There are so many characters that figuring out who and what is important in the Russia scandal is difficult. Add to that the fact there is some truth to the rejoinder in Trump's defense that his campaign advisers were so naive and dumb that they couldn't have colluded with Russia.
Indeed, some characters were incredibly dumb, their efforts to collude went nowhere and occasionally were comic, if anyone should feel like laughing. Other characters like Donald Trump Jr., Carter Page and George Papadopoulos were dumb, but they succeeded to varying degrees in the goal of electing Trump with Russian help.
* Its flukiness.
Vladimir Putin, for the most part, was not giving orders to the campaign, and his success to a great extent rested on factors well outside his control. For openers, he could not have scripted so perfect, greedy and blackmailable a patsy as Trump to get the Republican nomination.
Two other factors that Putin couldn't have scripted underlie the Russia scandal: GOP resistance to the idea Russia was meddling, which gave him breathing room through the summer and fall of 2016 and made his cyberespionage of the patsy's heavily-favored opponent -- longtime right-wing whipping girl Hillary Clinton -- that much easier.
Now that we've figured out all of that, plotting where Mueller goes from here becomes fairly easy. This is because Mueller was well ahead of the curve in knowing the lay of the Russia scandal forest, determining which trees were important and working from the smaller outlying trees toward the big trees at the center.
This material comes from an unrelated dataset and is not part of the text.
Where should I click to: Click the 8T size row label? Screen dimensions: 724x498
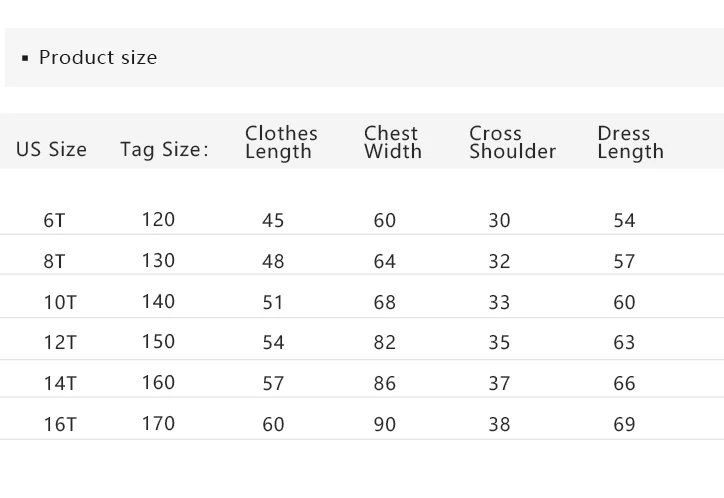coord(54,261)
This shrewdness, which sometimes has involved his prosecutors simply following the money as in the Trump Tower Moscow deal, has helped him to fashion a long game in which he has never showed his hand until he has had good reason to do so, although we can expect a big round of indictments, perhaps as early as next week, possibly including Donald Jr. and Jared Kushner. About Ivanka I'm not so sure.
This long game has been absolutely brilliant when you considered the forces arrayed against Mueller.
These include an impatient public, short-attention-span news media, those Vichy Republicans in Congress, layers of shell companies and offshore bank accounts, an assortment of world-class liars and plethora of lowlifes adept at kissing up and punching down, the occasional high-powered defense attorney (although most certainly not Rudy the Clown), and most importantly, the president himself with the immense power and protections conferred on his sorry-assed self and the office itself at his disposal.
Nevertheless, 2019 is shaping up to be the worst year of Donald Trump's life except for all the years that will follow it.
It matters less whether Mueller gambles that an indictment of a sitting president will hold up in court, whether his final report will see the light of day or when House Democrats initiate impeachment proceedings and how far that gets. Or that the aforementioned indictment of Trump family members precipitates a meltdown and invocation of the 25th Amendment.
Maximum Bob understood the full contours of the Russia scandal long before most of us did. But now that those contours, minus a few missing puzzle pieces (did Cohen go to Prague?), are well known and Trump's criminality as felon, witness tamperer and obstructer of justice is beyond question, how and when he goes away may be less important.
This is because, one way or another, Trump is not merely disgraced. He's toast.
Click HERE for a comprehensive timeline of the Russia scandal
and related developments.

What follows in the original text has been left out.